## WHAT THIS TASK INVOLVES
Your answer should be one number: the count of lines in these entries that hold the word "agent".

## MATERIAL PROVIDED

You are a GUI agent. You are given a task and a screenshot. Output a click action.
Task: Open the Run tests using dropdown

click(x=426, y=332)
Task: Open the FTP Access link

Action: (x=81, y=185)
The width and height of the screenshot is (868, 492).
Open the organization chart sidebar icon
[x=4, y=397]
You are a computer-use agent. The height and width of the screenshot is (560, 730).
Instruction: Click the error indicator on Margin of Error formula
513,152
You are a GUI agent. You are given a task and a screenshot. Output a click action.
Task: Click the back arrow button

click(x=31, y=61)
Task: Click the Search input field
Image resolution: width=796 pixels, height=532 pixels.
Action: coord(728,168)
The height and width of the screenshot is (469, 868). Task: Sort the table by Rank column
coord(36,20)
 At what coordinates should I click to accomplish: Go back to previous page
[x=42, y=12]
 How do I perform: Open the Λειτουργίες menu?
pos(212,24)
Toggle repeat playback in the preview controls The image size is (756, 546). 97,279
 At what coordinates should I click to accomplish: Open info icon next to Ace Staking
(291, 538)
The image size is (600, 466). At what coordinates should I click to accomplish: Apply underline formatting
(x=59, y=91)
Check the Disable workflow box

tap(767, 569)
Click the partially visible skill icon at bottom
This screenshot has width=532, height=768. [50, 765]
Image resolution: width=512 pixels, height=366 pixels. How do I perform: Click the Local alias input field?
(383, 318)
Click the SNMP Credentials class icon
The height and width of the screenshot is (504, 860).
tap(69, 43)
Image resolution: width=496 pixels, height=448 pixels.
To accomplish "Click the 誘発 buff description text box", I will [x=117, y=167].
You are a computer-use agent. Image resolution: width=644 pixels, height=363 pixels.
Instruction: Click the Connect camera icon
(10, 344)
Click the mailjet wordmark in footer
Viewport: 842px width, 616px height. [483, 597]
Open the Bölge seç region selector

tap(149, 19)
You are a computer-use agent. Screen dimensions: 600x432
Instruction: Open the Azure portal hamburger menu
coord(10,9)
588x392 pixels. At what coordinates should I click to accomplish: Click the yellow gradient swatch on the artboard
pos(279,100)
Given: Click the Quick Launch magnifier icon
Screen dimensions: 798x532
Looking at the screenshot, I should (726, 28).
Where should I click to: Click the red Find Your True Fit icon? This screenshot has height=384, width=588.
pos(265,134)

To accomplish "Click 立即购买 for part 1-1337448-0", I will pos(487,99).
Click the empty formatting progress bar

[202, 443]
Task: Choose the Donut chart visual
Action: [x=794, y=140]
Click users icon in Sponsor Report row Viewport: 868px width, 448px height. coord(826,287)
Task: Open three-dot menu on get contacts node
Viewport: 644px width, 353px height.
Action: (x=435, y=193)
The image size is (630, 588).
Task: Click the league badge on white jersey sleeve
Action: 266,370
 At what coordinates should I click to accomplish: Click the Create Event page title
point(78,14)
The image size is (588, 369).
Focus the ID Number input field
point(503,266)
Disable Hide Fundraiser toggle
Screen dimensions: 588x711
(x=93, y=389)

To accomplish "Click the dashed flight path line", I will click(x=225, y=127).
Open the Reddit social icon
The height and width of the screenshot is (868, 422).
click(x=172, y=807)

## OUTPUT BELOW
5